» **AUFGABENDETAILS**: Stelle die Zeilen von der Zeile mit „Where should I click to: Open“ bis zum Ende der Einträge, beide Enden eingeschlossen, als nummerierte Liste ohne Leerzeilen dar. Lass die Bilder in der Antwort weg.

- - -

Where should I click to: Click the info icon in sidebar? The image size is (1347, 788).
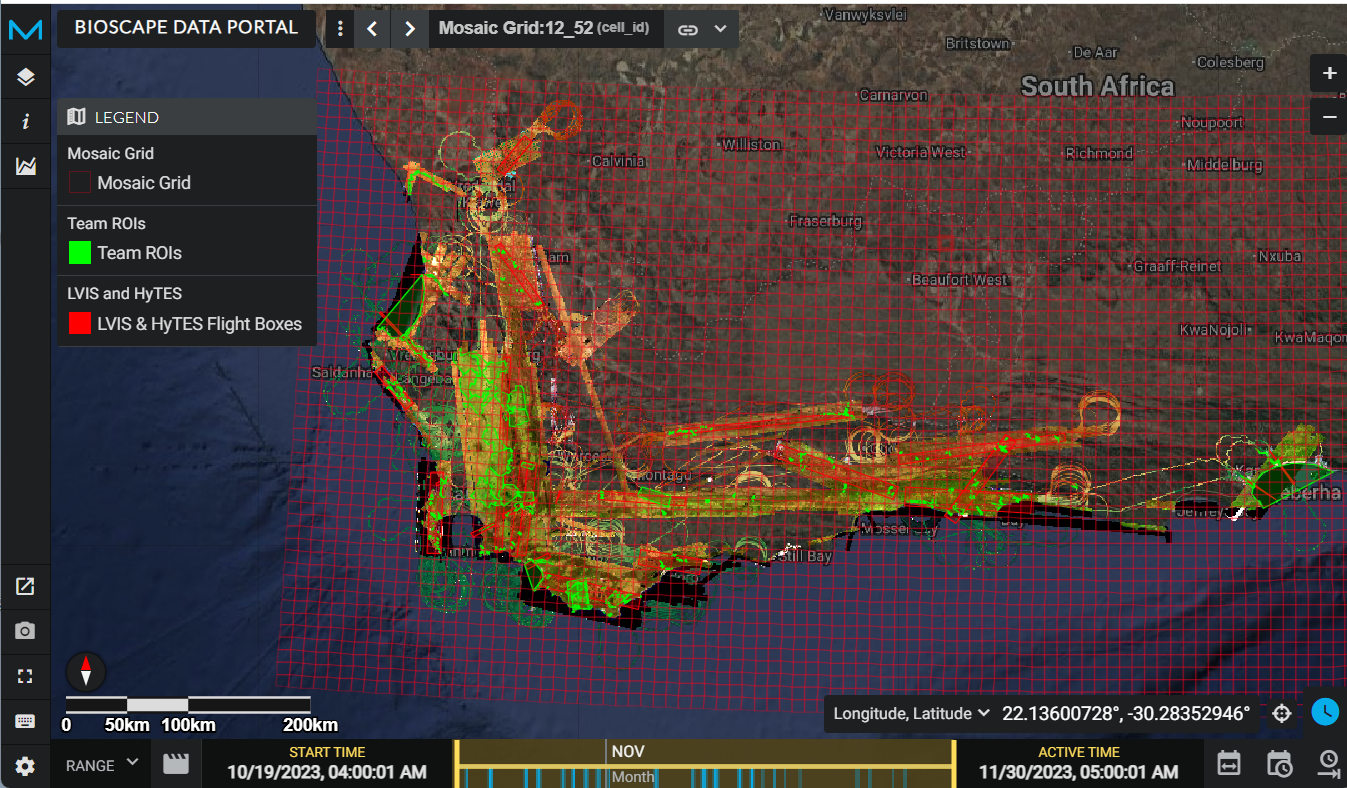click(x=25, y=122)
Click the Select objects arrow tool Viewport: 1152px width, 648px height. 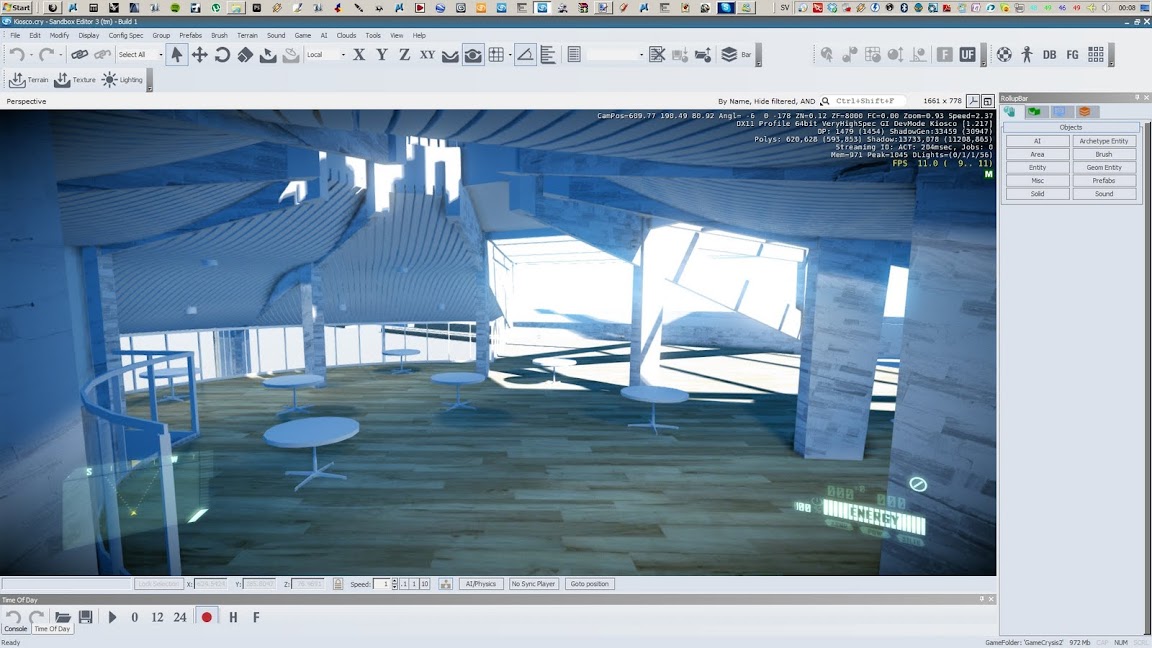(x=177, y=55)
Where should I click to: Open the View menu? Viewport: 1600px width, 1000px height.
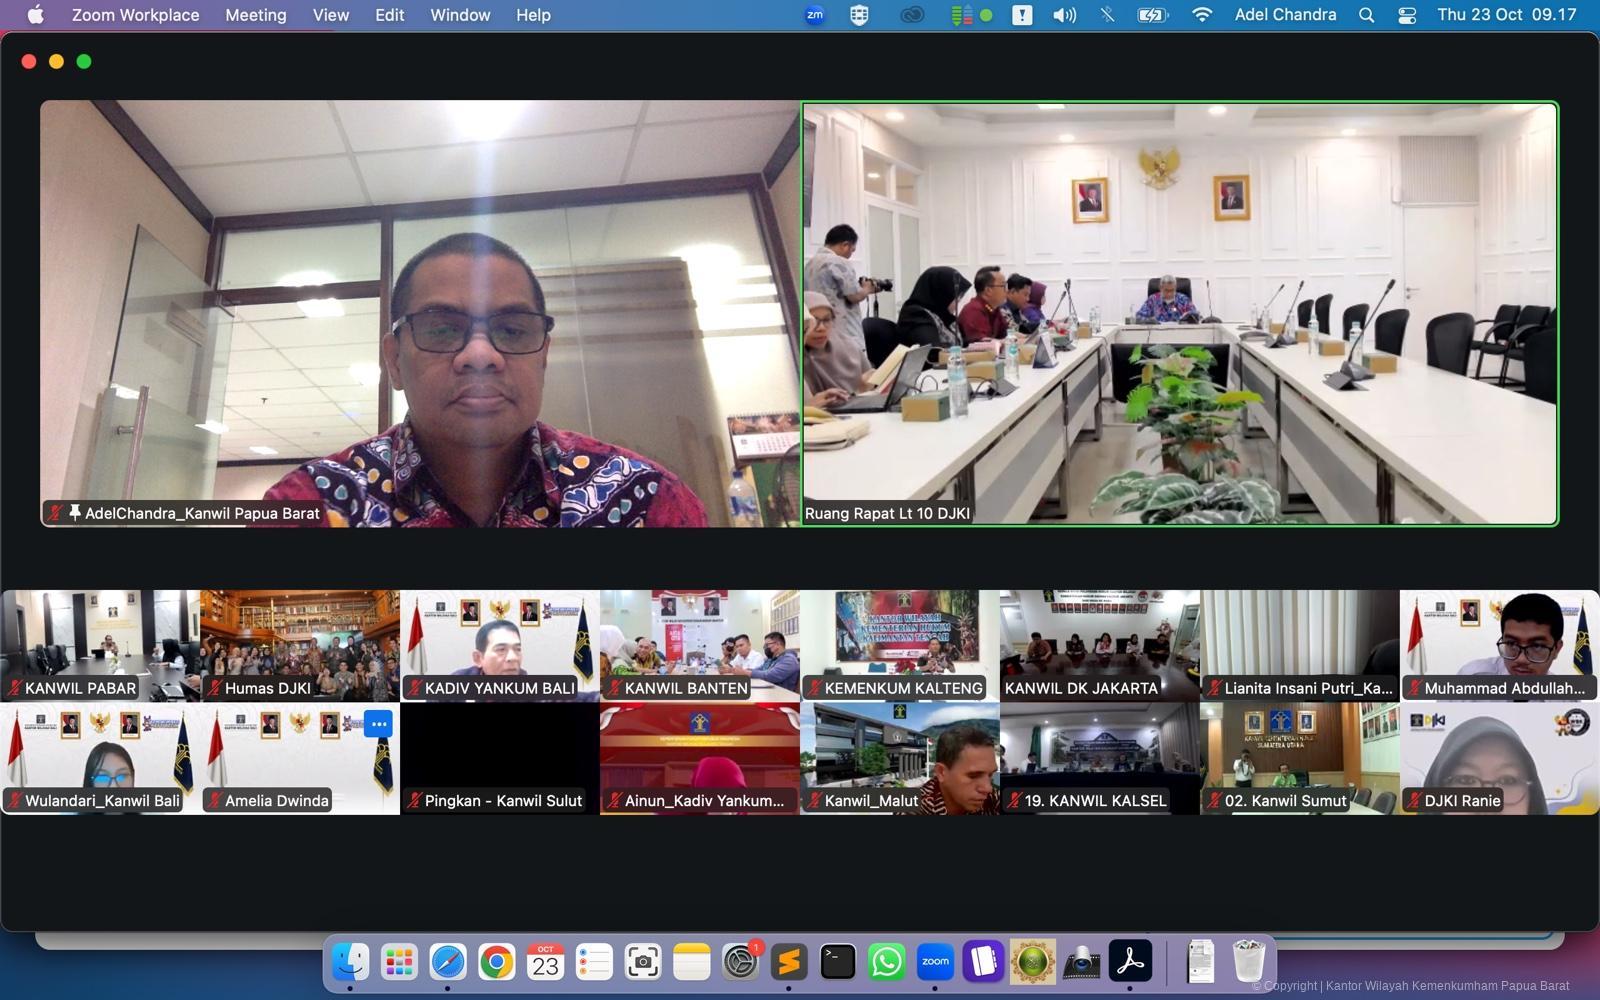tap(330, 15)
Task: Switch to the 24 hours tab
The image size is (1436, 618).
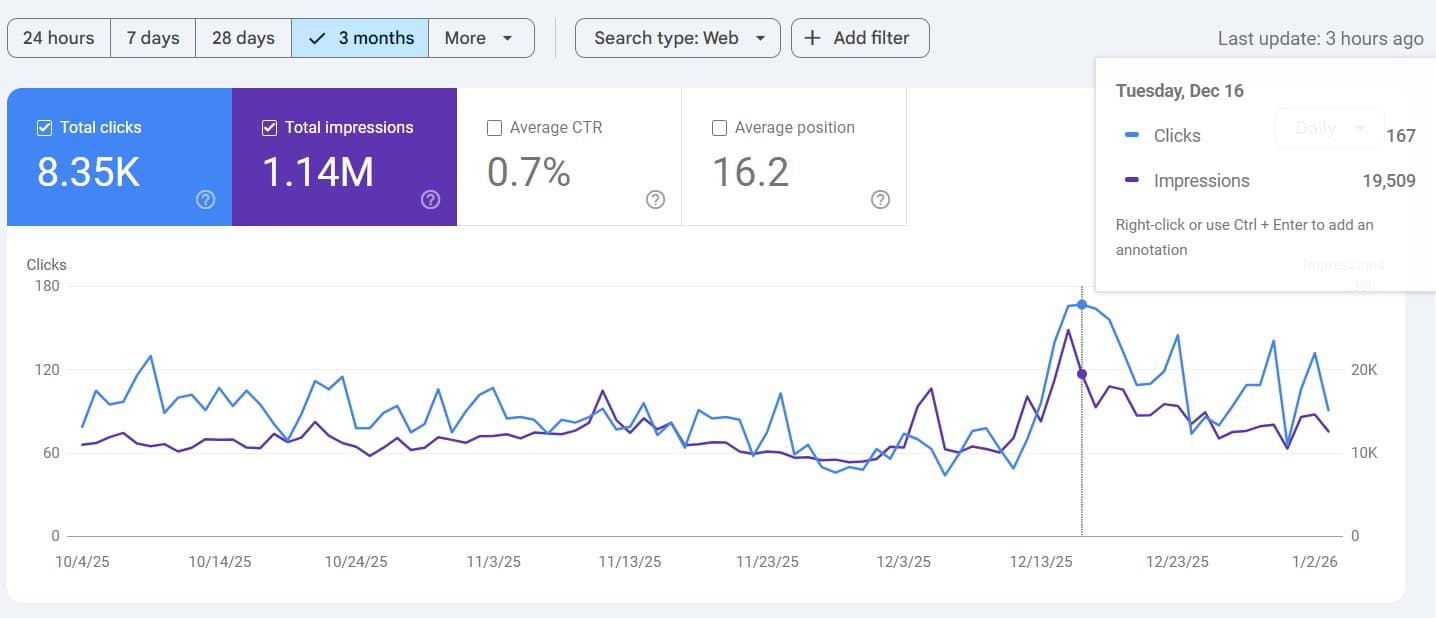Action: coord(58,37)
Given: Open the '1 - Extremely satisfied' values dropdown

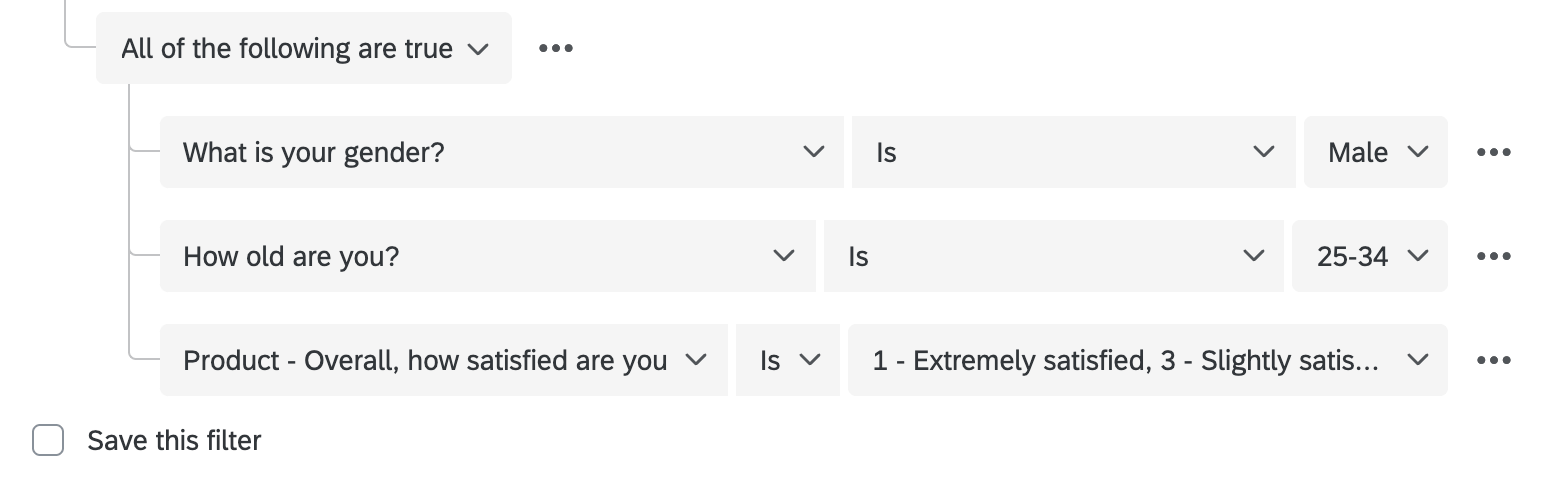Looking at the screenshot, I should [x=1146, y=360].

- - -

» **AUFGABENERGEBNIS**:
1. Where should I click to: Open the View menu? Viewport: 1600px width, 1000px height.
2. tap(330, 15)
3. Task: Switch to the 24 hours tab
4. The image size is (1436, 618).
5. Action: coord(58,37)
6. Given: Open the '1 - Extremely satisfied' values dropdown
7. Looking at the screenshot, I should [x=1146, y=360].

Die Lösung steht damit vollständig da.